Work to complete:
Restate the whole of the data verbatim, omitting nothing.

------------------------

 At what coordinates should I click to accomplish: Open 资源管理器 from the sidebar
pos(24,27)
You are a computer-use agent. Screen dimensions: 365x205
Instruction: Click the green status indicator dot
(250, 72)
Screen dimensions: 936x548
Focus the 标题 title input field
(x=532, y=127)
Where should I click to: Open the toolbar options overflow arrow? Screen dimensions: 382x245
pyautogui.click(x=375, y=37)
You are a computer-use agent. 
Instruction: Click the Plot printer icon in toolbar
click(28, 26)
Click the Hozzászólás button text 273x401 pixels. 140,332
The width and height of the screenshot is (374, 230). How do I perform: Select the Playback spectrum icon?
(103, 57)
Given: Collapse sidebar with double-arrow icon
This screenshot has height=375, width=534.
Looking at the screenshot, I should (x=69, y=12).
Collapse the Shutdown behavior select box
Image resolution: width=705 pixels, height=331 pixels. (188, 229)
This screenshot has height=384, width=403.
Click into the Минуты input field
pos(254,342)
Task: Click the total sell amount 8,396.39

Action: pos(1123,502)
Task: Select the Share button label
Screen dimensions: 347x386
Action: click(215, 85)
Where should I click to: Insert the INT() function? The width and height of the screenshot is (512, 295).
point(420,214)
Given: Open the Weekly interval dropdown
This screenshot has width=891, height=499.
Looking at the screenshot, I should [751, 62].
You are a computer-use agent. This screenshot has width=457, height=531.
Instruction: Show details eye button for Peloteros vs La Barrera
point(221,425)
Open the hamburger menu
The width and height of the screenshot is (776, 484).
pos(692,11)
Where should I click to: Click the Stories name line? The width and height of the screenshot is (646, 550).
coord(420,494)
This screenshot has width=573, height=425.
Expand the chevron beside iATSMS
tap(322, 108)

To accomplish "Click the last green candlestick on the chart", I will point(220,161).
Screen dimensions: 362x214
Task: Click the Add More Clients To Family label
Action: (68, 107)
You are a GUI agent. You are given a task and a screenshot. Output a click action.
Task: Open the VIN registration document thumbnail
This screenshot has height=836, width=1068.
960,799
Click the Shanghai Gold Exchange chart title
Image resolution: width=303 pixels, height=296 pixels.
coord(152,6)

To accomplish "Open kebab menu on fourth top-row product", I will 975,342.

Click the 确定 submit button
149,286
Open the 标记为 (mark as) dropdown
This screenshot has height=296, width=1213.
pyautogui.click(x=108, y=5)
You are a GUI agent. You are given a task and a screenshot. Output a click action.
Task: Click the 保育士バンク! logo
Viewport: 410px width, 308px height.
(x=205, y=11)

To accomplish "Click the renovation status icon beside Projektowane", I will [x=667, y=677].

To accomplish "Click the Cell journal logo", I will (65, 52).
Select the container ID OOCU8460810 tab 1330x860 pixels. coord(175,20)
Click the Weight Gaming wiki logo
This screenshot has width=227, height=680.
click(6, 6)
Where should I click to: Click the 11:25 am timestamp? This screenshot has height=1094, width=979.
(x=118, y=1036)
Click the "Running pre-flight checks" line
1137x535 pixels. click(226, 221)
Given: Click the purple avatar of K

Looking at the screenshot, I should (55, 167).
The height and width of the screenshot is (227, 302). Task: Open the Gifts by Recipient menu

------------------------

Solved exercise:
 At what coordinates should I click to accomplish: Open 资源管理器 from the sidebar
pos(24,27)
You are a computer-use agent. Screen dimensions: 365x205
Instruction: Click the green status indicator dot
(250, 72)
Screen dimensions: 936x548
Focus the 标题 title input field
(x=532, y=127)
Where should I click to: Open the toolbar options overflow arrow? Screen dimensions: 382x245
pyautogui.click(x=375, y=37)
You are a computer-use agent. 
Instruction: Click the Plot printer icon in toolbar
click(28, 26)
Click the Hozzászólás button text 273x401 pixels. 140,332
The width and height of the screenshot is (374, 230). How do I perform: Select the Playback spectrum icon?
(103, 57)
Given: Collapse sidebar with double-arrow icon
This screenshot has height=375, width=534.
Looking at the screenshot, I should (x=69, y=12).
Collapse the Shutdown behavior select box
Image resolution: width=705 pixels, height=331 pixels. (188, 229)
This screenshot has height=384, width=403.
Click into the Минуты input field
pos(254,342)
Task: Click the total sell amount 8,396.39

Action: pos(1123,502)
Task: Select the Share button label
Screen dimensions: 347x386
Action: click(215, 85)
Where should I click to: Insert the INT() function? The width and height of the screenshot is (512, 295).
point(420,214)
Given: Open the Weekly interval dropdown
This screenshot has width=891, height=499.
Looking at the screenshot, I should [751, 62].
You are a computer-use agent. This screenshot has width=457, height=531.
Instruction: Show details eye button for Peloteros vs La Barrera
point(221,425)
Open the hamburger menu
The width and height of the screenshot is (776, 484).
pos(692,11)
Where should I click to: Click the Stories name line? The width and height of the screenshot is (646, 550).
coord(420,494)
This screenshot has width=573, height=425.
Expand the chevron beside iATSMS
tap(322, 108)

To accomplish "Click the last green candlestick on the chart", I will point(220,161).
Screen dimensions: 362x214
Task: Click the Add More Clients To Family label
Action: (68, 107)
You are a GUI agent. You are given a task and a screenshot. Output a click action.
Task: Open the VIN registration document thumbnail
This screenshot has height=836, width=1068.
960,799
Click the Shanghai Gold Exchange chart title
Image resolution: width=303 pixels, height=296 pixels.
coord(152,6)

To accomplish "Open kebab menu on fourth top-row product", I will 975,342.

Click the 确定 submit button
149,286
Open the 标记为 (mark as) dropdown
This screenshot has height=296, width=1213.
pyautogui.click(x=108, y=5)
You are a GUI agent. You are given a task and a screenshot. Output a click action.
Task: Click the 保育士バンク! logo
Viewport: 410px width, 308px height.
(x=205, y=11)

To accomplish "Click the renovation status icon beside Projektowane", I will [x=667, y=677].

To accomplish "Click the Cell journal logo", I will (65, 52).
Select the container ID OOCU8460810 tab 1330x860 pixels. coord(175,20)
Click the Weight Gaming wiki logo
This screenshot has width=227, height=680.
click(6, 6)
Where should I click to: Click the 11:25 am timestamp? This screenshot has height=1094, width=979.
(x=118, y=1036)
Click the "Running pre-flight checks" line
1137x535 pixels. click(226, 221)
Given: Click the purple avatar of K

Looking at the screenshot, I should (55, 167).
The height and width of the screenshot is (227, 302). Task: Open the Gifts by Recipient menu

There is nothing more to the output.